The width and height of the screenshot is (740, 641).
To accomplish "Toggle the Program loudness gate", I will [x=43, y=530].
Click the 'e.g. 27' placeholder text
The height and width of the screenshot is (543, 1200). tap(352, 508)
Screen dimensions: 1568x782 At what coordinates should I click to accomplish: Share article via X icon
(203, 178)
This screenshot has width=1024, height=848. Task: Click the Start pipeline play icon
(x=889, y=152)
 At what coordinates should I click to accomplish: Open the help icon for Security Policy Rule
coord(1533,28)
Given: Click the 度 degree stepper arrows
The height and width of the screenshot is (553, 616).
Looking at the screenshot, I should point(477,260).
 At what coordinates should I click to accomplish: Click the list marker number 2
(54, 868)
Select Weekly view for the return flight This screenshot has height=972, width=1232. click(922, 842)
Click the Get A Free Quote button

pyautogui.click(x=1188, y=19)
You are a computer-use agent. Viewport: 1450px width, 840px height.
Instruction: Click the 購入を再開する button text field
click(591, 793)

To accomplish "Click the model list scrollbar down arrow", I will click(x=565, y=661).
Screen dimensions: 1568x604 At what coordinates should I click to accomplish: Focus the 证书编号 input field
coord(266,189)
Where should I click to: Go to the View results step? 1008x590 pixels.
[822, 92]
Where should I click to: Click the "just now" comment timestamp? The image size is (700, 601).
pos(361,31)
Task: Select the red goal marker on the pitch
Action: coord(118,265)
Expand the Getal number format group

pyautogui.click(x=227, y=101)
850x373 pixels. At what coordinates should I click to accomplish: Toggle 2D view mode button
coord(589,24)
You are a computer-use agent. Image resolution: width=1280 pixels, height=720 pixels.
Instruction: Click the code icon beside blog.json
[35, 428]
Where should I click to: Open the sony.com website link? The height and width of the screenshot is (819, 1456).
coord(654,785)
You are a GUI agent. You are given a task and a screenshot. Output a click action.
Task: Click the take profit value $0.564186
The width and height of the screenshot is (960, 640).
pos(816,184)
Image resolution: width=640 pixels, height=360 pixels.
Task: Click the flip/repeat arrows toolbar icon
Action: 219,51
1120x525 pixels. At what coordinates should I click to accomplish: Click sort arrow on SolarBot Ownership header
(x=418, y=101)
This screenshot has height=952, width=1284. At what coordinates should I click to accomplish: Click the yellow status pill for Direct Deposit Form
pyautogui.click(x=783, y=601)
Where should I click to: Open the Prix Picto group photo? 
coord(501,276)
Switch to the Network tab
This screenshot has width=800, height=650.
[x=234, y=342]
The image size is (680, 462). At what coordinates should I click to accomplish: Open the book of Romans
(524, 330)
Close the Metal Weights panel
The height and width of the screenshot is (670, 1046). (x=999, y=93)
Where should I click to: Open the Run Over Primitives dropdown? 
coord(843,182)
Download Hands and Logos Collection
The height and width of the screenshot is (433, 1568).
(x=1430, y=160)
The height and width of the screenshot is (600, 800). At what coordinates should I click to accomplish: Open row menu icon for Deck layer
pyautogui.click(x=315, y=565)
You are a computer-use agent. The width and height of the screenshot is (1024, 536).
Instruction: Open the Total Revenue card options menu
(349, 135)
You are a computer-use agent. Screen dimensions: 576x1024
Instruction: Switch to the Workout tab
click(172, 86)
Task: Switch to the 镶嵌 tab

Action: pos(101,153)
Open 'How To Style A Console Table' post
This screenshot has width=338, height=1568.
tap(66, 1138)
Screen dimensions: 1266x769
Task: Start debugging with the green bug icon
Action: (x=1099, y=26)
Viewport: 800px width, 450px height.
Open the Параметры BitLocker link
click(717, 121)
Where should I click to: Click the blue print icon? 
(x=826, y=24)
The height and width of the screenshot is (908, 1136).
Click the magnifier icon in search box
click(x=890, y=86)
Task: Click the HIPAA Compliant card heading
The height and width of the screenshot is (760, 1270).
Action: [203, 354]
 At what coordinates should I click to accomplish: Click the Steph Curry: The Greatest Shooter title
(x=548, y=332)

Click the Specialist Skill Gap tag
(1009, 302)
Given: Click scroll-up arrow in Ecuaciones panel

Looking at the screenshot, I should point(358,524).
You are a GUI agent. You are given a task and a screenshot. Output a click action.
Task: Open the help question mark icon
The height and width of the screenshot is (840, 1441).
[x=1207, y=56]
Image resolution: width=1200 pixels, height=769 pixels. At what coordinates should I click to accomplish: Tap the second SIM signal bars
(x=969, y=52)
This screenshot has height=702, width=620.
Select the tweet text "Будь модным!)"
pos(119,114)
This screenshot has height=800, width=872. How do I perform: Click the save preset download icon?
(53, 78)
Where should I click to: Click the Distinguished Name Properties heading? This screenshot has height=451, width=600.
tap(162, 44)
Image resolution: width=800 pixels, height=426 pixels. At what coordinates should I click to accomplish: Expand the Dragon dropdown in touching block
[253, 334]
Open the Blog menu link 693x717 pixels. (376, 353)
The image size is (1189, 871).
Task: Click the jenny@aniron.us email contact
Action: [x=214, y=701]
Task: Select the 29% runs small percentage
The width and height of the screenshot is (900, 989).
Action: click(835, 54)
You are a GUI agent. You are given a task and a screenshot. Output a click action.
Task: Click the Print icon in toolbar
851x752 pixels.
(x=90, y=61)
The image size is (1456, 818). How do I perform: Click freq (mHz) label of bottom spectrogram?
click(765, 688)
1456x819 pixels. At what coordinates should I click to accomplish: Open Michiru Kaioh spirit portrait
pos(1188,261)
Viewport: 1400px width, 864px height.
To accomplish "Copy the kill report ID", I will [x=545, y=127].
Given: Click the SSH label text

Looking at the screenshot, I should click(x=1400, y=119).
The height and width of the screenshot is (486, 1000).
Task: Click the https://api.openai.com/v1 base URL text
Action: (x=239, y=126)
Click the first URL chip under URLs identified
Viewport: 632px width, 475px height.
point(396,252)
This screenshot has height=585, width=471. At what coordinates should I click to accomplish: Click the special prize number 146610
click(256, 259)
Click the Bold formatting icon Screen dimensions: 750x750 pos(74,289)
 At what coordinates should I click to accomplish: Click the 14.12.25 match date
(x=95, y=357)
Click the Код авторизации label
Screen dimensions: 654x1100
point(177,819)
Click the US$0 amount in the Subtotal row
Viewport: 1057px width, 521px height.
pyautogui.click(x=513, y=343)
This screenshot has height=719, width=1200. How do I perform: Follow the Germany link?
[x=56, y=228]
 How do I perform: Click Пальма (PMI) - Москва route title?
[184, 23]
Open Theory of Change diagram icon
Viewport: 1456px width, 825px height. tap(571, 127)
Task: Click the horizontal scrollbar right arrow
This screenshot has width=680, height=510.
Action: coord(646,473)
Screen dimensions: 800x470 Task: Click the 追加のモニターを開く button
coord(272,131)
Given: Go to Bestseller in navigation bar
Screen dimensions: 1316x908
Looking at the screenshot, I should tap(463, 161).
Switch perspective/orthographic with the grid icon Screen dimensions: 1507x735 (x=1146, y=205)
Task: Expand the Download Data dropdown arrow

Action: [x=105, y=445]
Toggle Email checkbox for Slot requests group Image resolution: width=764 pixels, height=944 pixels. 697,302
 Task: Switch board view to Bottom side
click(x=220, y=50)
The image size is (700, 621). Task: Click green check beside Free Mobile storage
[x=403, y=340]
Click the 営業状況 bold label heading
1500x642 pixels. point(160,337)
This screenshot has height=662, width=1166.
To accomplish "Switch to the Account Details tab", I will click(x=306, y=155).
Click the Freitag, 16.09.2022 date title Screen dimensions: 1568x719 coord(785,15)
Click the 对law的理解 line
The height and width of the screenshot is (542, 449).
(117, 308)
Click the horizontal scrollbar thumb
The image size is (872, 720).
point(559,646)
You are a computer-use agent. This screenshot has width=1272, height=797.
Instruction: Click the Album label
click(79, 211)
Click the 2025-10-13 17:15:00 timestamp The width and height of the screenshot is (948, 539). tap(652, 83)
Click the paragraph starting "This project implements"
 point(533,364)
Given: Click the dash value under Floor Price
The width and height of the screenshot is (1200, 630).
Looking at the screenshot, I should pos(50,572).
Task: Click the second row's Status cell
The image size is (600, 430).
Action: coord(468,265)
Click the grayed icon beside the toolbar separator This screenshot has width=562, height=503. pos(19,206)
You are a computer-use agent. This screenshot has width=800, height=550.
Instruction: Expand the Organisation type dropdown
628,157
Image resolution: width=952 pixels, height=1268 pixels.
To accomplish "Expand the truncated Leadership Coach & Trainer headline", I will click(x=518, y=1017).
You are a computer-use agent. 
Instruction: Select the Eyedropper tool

* _Exercise aim_: Locate and copy each line in the data above that includes the word "scrollbar".

* _Exercise result_:
To accomplish "Click the model list scrollbar down arrow", I will click(x=565, y=661).
Task: Click the horizontal scrollbar right arrow
Click the horizontal scrollbar thumb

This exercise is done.